It’s easier to forgive others when we understand what forgiveness is. It’s not about letting people ‘get away’ with something that hurts us. It’s an opportunity for us to move forward instead of letting the offense become a roadblock to success. Forgiveness isn’t a weakness; it’s an attribute of the strong. In Matthew 18:21, the word forgiveness means to let go and leave behind. As you pray today, think of any grudge or offense that you are holding onto. In a symbolic move, clench your fists together and ask God to help you forgive those grudges or offenses. As you end the prayer, open those fists and let them go.


Asking for forgiveness provides us an opportunity to make things right within ourselves and with others. When we wound or offend others, it can cause a rift that, when left unaddressed, breaks relationships and keeps us from moving forward. Psalm 51:10 echoes a focus on repentance and forgiveness. As you read over this verse, reflect on anything you need to ask forgiveness for—whether from God or others. Seek the Lord in prayer for forgiveness and renewal, and courage if you need to ask someone else for forgiveness. Then take next steps to make things right and walk in a renewed spirit.


If someone owed you $150, do you think you would be able to forgive their debt? What if that someone owed you $11,300,000,000, do you think you would be able to forgive that debt? It’s easy for us to decide which circumstances are forgivable or unforgivable, but Jesus instructs us to look at it differently. He tells us in Matthew 18:22 to stop keeping a record and to stop labeling what is forgivable or not. To Him, ALL things can be forgiven! Take some time today to thank the Lord for His forgiveness in your life and ask Him to help you embrace forgiveness the way He does. 


If you heard the message on Sunday (if you missed it, listen to the podcast!), you’ll probably never forget the word ‘splagnchnon.’ It sounds funny, but it’s a word that describes a gut feeling. It’s often used to signify feelings of sympathy, compassion, mercy, and grace. Make time today to read over Ephesians 4:31-32. Pray through this verse and write down any attitudes or circumstances you need to realign to reflect the guidance of this verse. Then, seek out a trusted friend who will motivate you to make steps forward in the journey to become more like Jesus as you tackle that list for the glory of His name!


We get the choice each day to decide what kind of world we want to live in. We have to decide if we’re going to live in a world where we are fighting over our slice of the pie, or if we want to live in the flow of grace and mercy. Jesus operates in a completely different economy of grace, favor, blessing, and the canceling of debts. So if we want to become more like Jesus, we need to be willing to create that world in and through our everyday lives. Read over Colossians 3:1-17 and highlight any words that challenge you to move closer to the life that Christ lived. Ask the Lord, in prayer, to help you walk His way.

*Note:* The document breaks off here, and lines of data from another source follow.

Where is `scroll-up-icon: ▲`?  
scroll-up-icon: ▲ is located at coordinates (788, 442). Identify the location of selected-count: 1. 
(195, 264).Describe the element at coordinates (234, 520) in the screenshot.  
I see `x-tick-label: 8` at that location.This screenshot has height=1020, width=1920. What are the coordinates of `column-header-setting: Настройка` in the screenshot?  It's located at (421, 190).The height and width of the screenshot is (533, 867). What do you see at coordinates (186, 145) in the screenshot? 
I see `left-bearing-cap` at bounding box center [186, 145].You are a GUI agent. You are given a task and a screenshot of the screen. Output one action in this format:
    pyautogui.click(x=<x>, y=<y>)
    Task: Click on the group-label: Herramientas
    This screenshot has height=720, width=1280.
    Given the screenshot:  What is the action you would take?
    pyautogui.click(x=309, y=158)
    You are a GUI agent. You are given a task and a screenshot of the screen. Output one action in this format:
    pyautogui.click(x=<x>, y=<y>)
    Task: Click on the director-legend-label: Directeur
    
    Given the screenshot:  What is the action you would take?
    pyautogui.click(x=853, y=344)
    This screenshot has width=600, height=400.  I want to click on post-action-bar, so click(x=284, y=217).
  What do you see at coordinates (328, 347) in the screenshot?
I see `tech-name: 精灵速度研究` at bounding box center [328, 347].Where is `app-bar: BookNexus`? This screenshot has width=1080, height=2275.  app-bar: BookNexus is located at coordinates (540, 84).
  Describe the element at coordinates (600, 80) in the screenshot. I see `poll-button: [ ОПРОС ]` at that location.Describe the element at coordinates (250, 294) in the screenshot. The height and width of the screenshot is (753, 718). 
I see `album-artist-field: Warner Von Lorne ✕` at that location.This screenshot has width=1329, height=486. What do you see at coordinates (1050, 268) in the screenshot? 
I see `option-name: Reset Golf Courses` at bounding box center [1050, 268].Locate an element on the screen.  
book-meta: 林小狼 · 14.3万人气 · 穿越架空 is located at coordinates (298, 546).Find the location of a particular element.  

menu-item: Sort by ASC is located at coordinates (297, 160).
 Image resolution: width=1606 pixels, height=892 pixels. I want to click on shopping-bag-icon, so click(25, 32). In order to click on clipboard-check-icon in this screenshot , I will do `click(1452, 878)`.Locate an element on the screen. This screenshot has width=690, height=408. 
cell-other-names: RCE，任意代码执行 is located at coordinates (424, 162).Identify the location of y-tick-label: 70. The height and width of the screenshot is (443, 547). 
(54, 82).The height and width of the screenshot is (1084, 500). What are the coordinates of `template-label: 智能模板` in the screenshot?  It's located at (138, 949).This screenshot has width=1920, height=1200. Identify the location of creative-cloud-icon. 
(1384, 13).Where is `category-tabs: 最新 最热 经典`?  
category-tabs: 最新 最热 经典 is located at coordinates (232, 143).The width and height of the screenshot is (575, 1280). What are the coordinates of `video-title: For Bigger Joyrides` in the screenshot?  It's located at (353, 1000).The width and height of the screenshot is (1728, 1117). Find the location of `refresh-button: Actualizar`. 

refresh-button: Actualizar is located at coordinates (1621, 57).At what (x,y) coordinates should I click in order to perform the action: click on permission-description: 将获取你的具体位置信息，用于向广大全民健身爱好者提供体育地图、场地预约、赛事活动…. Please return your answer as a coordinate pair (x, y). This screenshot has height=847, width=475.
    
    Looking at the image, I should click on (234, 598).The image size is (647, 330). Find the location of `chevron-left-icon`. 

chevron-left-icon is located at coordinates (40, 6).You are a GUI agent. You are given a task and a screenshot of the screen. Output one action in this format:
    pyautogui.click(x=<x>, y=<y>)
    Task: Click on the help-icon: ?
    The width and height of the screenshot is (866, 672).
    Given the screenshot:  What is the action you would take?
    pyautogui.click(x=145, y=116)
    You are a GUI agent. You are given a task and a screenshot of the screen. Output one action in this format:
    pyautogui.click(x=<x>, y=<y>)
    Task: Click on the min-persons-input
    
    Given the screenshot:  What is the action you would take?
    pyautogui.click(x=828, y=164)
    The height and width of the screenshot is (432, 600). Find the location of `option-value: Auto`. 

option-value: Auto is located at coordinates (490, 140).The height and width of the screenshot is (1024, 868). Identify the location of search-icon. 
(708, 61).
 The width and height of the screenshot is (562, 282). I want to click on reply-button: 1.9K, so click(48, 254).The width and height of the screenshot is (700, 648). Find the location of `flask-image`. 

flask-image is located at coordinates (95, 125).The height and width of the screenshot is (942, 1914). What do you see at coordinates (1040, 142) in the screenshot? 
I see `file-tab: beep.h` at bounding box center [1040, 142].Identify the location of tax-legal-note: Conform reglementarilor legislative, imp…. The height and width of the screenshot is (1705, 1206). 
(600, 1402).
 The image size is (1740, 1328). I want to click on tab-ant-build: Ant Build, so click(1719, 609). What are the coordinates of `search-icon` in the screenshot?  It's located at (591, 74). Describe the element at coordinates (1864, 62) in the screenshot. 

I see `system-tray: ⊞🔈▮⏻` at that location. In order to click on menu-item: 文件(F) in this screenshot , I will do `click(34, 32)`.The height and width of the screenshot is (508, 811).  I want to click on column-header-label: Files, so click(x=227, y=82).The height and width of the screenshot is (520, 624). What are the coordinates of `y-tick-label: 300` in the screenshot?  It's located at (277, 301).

  • What types of books do you like to read? 
  • What was your favorite childhood story?
  • What’s been on your reading list lately?
  • Why do you think Jesus answered in parables when he could have easily just given straight answers?
  • Why do you think Peter was so focused on the number of times he should forgive someone?
  • If someone owed you $150, do you think you would be able to forgive their debt?
  • If someone owed you $11,300,000,000, do you think you would be able to forgive their debt?
  • On a scale of 1 to 10, how hard did you laugh when Dan talked about Splagnchnon? (have your bowels yearn for something)
  • Why is it easier to forgive some people and not others? 
  • Why is it hard for people to accept forgiveness?
  • What would our world look like if more people understood this biblical concept of forgiveness illustrated in the Parable of the Unmerciful Servant?
  • How do we make moves to embrace this biblical concept of forgiveness in our everyday lives?